Es passt nicht zu historischen Verantwortung des deutschen Militärs, dass die Soldaten weltweit für irgendetwas mißbraucht werden.
Ich bin ein klarer Befürworter dafür, das die BW wieder eine reine Landesverteidigungsarmee wird, Auslandeinsätze nicht mehr statt finden
und auch im Rahmen der historischen Verantwortung im Rahmen der Nato eng mit Ländern wie Polen zusammenarbeiten.
Das gäbe die klare Struktur, klare Mandate und würde die besondere Verantwortung der BW im Rahmen der Nato hervorheben.

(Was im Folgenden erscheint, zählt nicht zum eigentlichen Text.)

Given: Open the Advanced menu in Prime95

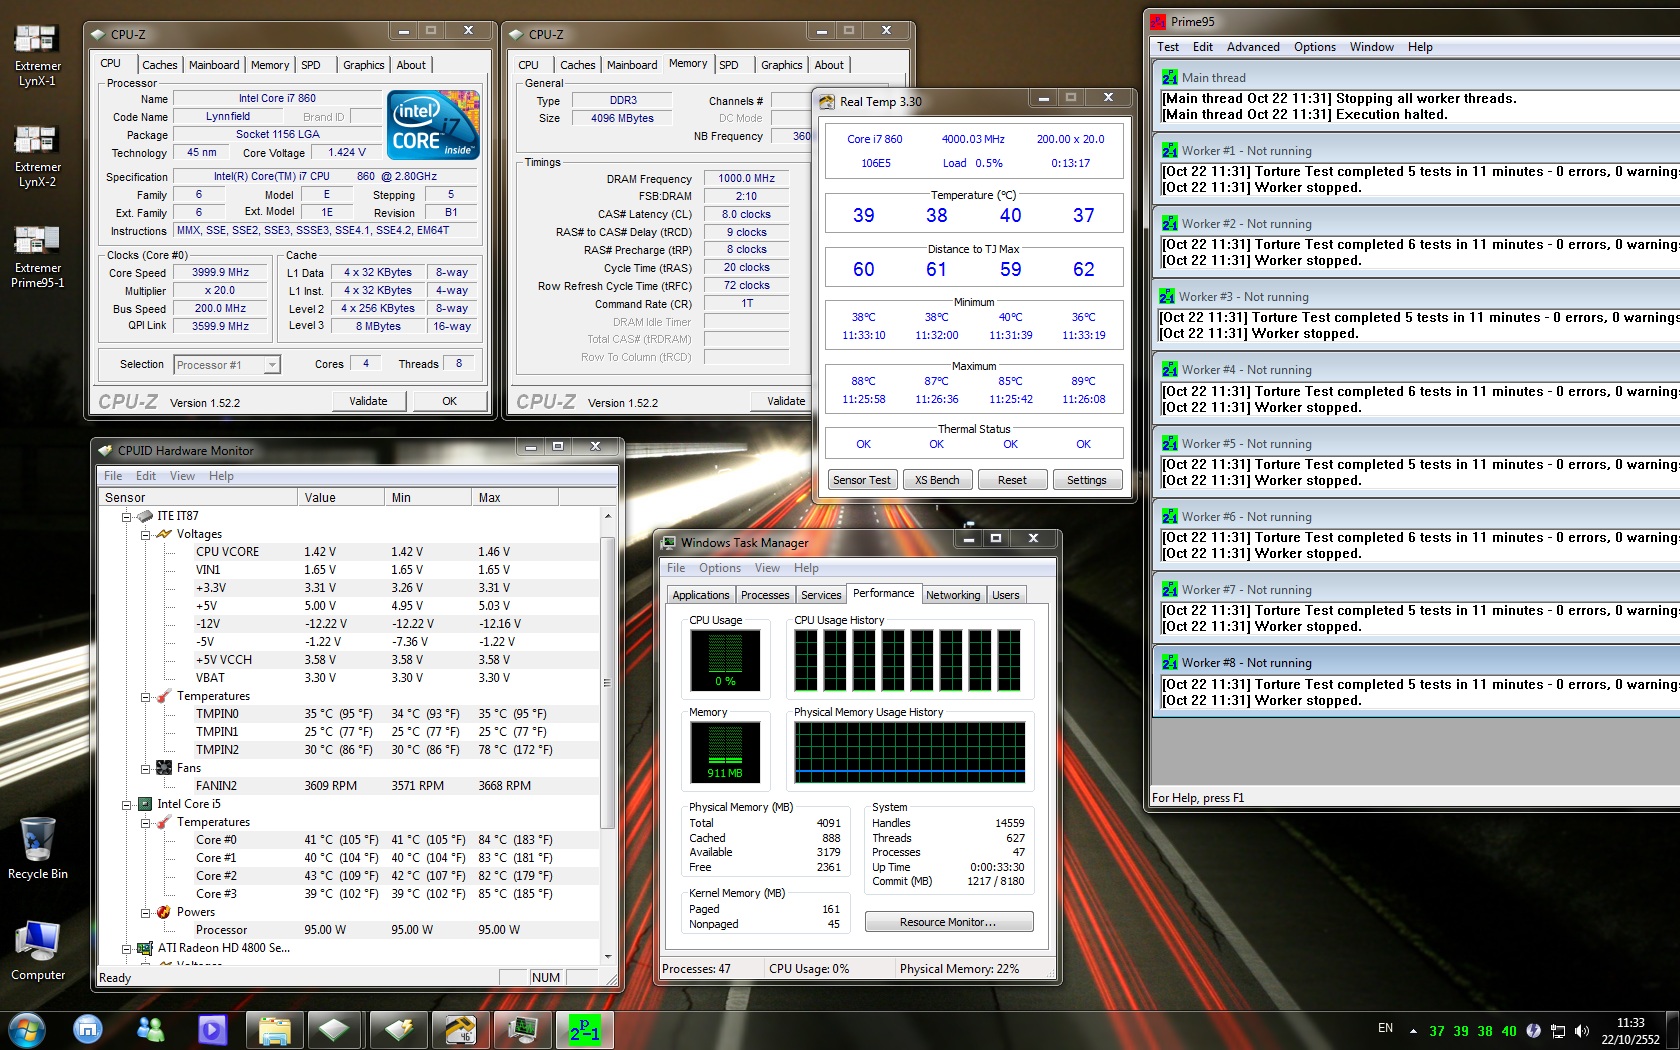Looking at the screenshot, I should (1252, 47).
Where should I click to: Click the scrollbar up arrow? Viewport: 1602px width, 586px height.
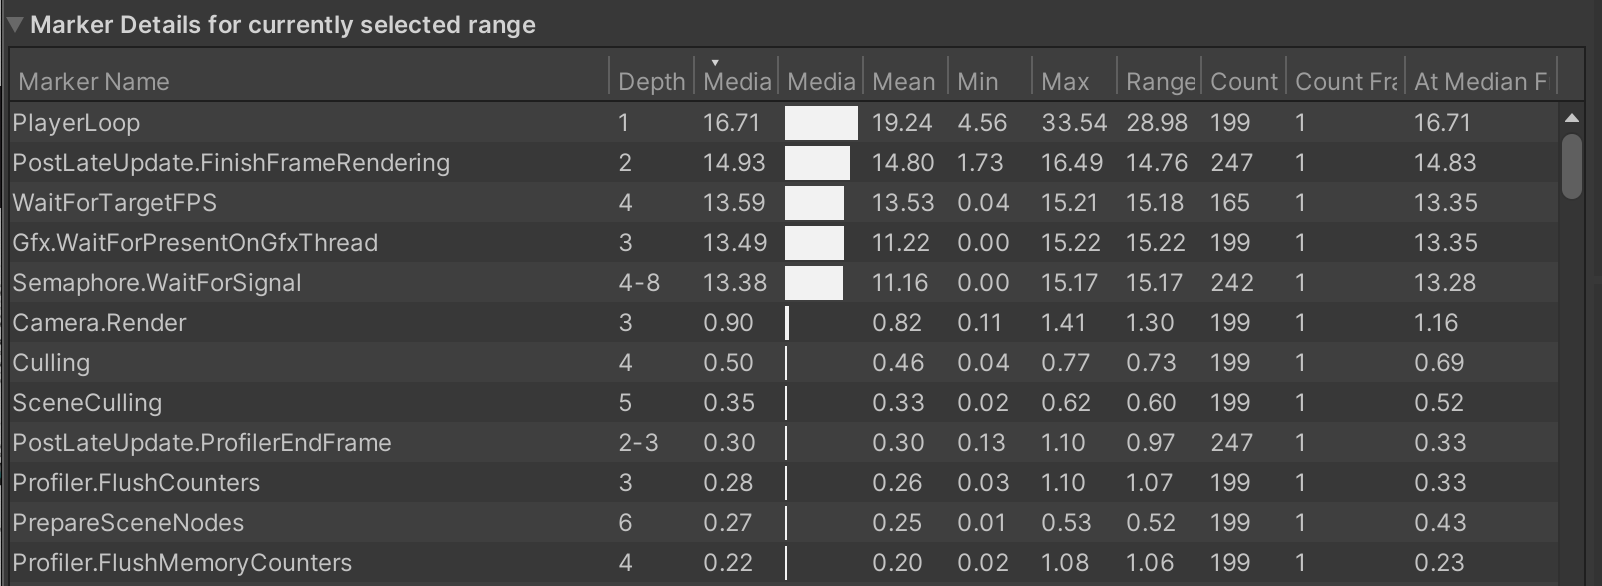coord(1572,116)
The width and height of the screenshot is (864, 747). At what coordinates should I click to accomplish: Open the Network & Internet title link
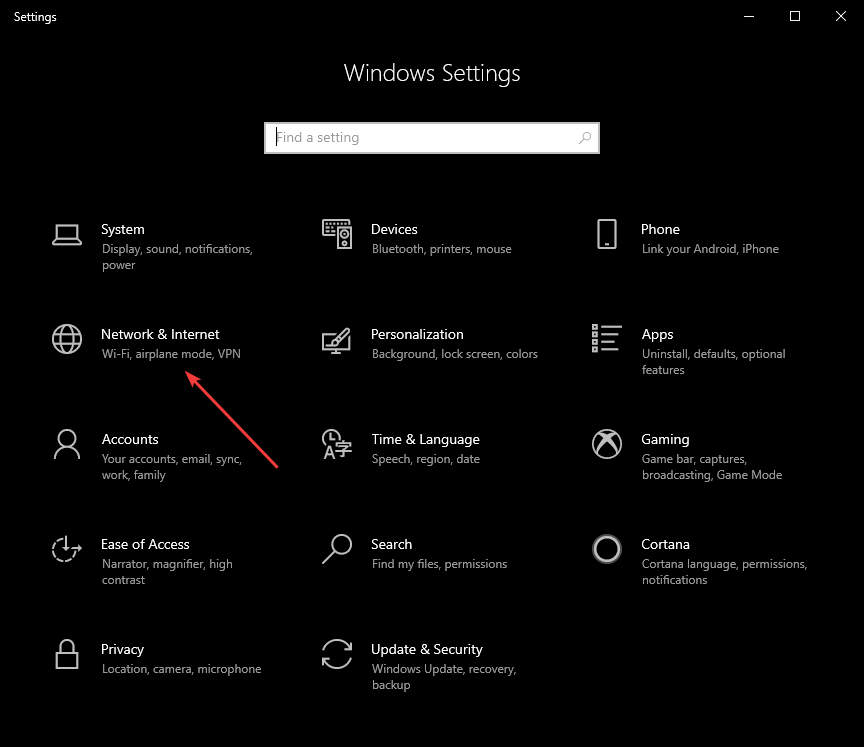point(160,334)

Dann gäbe es mutmaßlich auch deutlich weniger AfD Wähler in der BW, was ja das zwingende Ziel sein muss.
Es ist leider den wenigsten Soldaten heutzutage klar, was es denn bedeutet, AfD zu wählen.

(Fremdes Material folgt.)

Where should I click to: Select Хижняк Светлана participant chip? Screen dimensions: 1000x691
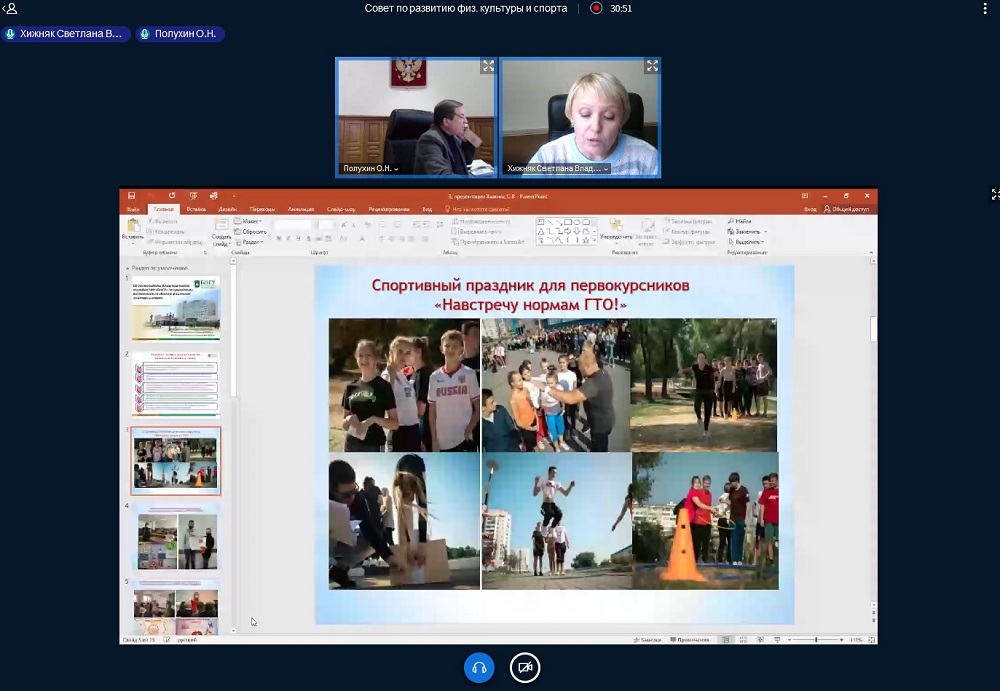pos(65,34)
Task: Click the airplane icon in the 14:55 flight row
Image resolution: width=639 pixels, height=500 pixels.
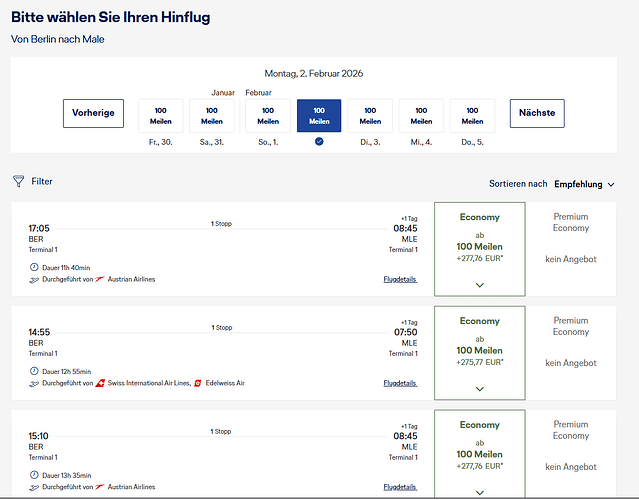Action: pos(33,383)
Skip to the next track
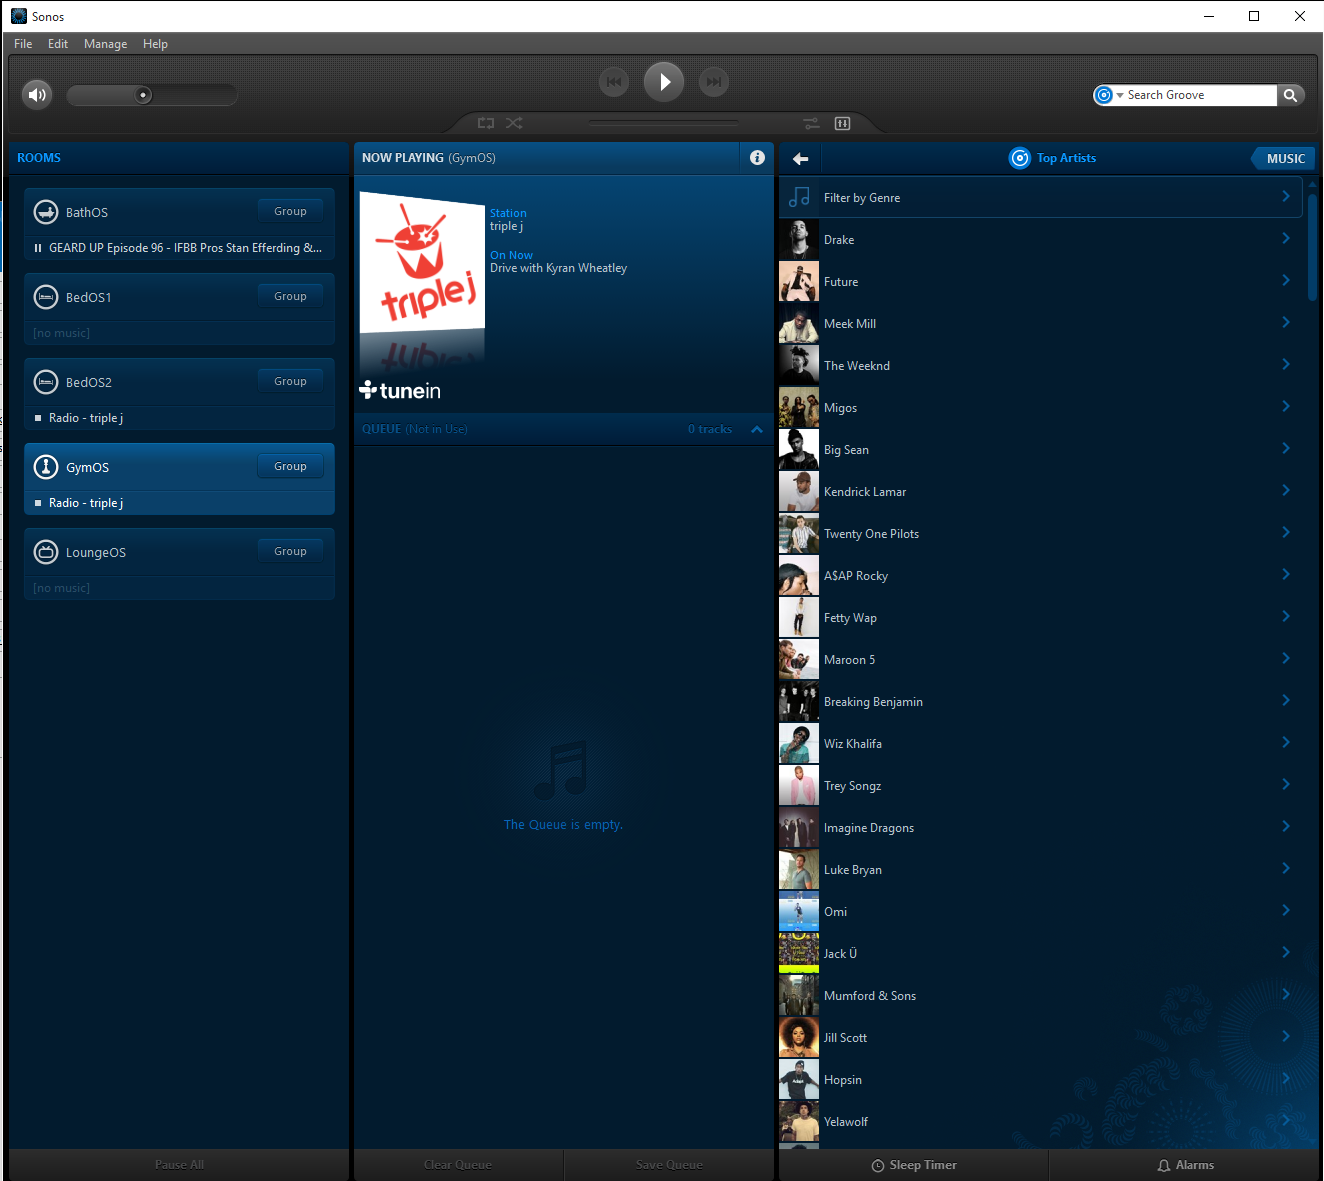Screen dimensions: 1324x1181 pyautogui.click(x=713, y=82)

Denn das rechtsnationale Gedankengut hat die damalige deutsche Armee in einen völlig sinnlosen Angriffskrieg geschickt, Schande über das Militär gebracht und aus einer stolzen Armee eine Mordmaschine gemacht.
Hitler hat die Armee gnadenlos mißbraucht und völlig zu Recht werden die Taten der damaligen Wehrmacht gebrandmarkt.
Es muss im ureigensten Interesse der BW sein, einen erneuten Mißbrauch zu verhindern und die demokratischen Werte aufs Äußerste zu verteidigen.
Leider ist die demokratische Werteordnung für die Meisten viel zu selbstverständlich und stets wir Kritik daran geübt.
Es ist aber das Beste, was uns bisher in Deutschland politisch widerfahren ist und nur, wenn die Demokratie eines Tages nicht mehr vorhanden wäre, würden wir wohl schätzen lernen, wie wertvoll sie für jeden Einzelnen von uns war.
Somit an die Kameraden der BW hier im Forum:
Haltet an der Demokratie und Rechtsstaatlichkeit und unserer freiheitlichen Grundordnung / dem Grundgesetz fest, es ist das allerhöchste und wertvollste Gut, dass man verteidigen kann.
Und alleine auf das darf man sehr stolz sein.